Look at CPT Sully and the Potomac landing...just a few birds right. Brought down a commercial jet.... Don't for one second think our little sUAS can't bring one down.
Whether a bird or a UAS can bring down an airliner is an interesting issue. But is the real issue not what is the actual risk of it occurring and the cost/benefit of various forms of risk mitigation?
- Do Consumer Drones Endanger the National Airspace? Evidence from Wildlife Strike Data (March 2016)
In December 2015, the Federal Aviation Administration (FAA) announced a new interim final rule that for the first time imposed regulation on the operation of unmanned aircraft systems (UAS) as model aircraft. In the name of a safe national airspace, the new regulations require operators of...
www.mercatus.org
"We estimate that 6.12x10−6 collisions will cause damage to an aircraft for every 100,000 hours of 2kg UAS flight time. Or to put it another way, one damaging incident will occur no more than every 1.87 million years of 2kg UAS flight time. We further estimate that 6.12x10−8 collisions that cause an injury or fatality to passengers on board an aircraft will occur every 100,000 hours of 2kg UAS flight time, or once every 187 million years of operation."
Excerpts:
The risk to the airspace caused by small drones (for example, weighing up to 2kg, or 4.41 pounds) flying in solitary formation is
minimal. Bird strikes provide an excellent parallel phenomenon for estimating the magnitude of damage a small UAS could cause by colliding with a manned aircraft. But as previously mentioned, without an estimate of UAS strike frequency, the magnitude of damage is insufficient to properly gauge risk.
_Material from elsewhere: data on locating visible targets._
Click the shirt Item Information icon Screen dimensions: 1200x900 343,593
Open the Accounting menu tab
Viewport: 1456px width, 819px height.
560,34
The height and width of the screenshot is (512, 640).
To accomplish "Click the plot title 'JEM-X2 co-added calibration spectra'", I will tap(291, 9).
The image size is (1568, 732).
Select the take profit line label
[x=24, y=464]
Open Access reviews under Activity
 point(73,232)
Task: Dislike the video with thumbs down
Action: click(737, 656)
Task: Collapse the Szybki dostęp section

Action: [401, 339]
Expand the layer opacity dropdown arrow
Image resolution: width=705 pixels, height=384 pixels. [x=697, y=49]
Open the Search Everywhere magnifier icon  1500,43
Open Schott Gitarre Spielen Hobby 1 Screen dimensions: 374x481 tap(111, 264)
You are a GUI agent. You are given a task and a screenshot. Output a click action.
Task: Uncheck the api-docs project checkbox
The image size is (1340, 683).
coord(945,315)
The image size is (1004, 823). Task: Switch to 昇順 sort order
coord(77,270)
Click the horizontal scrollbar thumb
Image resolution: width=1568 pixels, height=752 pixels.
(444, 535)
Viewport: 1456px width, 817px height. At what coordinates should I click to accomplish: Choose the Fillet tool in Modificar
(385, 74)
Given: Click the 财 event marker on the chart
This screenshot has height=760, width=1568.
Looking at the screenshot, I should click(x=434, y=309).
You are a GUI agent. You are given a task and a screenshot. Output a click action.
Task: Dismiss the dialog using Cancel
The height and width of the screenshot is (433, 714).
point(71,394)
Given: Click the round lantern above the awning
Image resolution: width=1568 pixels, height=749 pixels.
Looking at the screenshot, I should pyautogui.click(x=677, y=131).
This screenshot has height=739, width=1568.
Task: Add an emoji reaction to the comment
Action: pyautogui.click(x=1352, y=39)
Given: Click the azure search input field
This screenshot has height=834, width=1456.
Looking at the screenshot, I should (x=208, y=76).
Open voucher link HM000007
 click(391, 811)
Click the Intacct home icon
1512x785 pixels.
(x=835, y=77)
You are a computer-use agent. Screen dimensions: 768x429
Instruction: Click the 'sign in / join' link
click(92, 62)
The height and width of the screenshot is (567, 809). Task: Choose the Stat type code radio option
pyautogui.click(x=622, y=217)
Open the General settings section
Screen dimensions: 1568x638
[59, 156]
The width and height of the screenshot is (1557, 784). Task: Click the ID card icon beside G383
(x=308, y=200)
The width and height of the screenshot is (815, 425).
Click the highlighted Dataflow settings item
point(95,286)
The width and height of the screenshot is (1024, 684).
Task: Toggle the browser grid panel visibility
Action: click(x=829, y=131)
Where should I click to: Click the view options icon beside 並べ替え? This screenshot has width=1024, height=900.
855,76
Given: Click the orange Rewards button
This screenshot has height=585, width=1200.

The size of the effect has to be multiplied by the chance of it actually occurring. In 2014, there were 13,414 reported collisions with birds and flying mammals, counting incidents in which flocks of birds hit an aircraft as a single collision. As there are on the order of 10 billion birds in US airspace, this means that plausibly 1 bird in 1 million collides with an aircraft every year. Even if we take UAS operators to be about as deliberate and skilled at avoiding aircraft as birds, we cannot similarly estimate that 1 UAS in 1 million will collide with aircraft every year. Not only are UAS operators able to reason about human- piloted aircraft and airfield landing patterns better than birds are, UAS have very short battery lives and may sit idle for months at a time.
In contrast, an observational study of bird behavior near wind turbines found the average bird spends roughly equal amounts of time flying as perching. Flight time is much more variable, however, with some migratory birds potentially flying as long as six months nonstop. FAA commonly refers to “acceptable risk levels” for general aviation in terms of fatalities per 100,000 flight hours. Using the aforementioned finding that birds spend roughly half their lives in flight, the fact that there were 13,414 bird strikes in 2014, and an estimate of 10 billion birds in US airspace, we estimate that there are 3.06x10−5 bird strikes (both damaging and not) per 100,000 bird flight hours.10 This risk level is comparable to the 5x10−5 fatality risk cited by the drone registration task force as acceptable for general aviation, without even adjusting for the probability of injury or fatality Our analysis has been based on actual bird strikes, not near misses or simple sightings. We find in general that small UAS under 2kg pose a negligible risk to the safety of the national airspace.
We estimate that 6.12x10−6 collisions will cause damage to an aircraft for every 100,000 hours of 2kg UAS flight time. Or to put it another way, one damaging incident will occur no more than every 1.87 million years of 2kg UAS flight time.
We further estimate that 6.12x10−8 collisions that cause an injury or fatality to passengers on board an aircraft will occur every 100,000 hours of 2kg UAS flight time, or once every 187 million years of operation. This appears to be an acceptable risk to the airspace. Since the probability of any collision with any UAS is around 3.06x10−5 per 100,000 flight hours.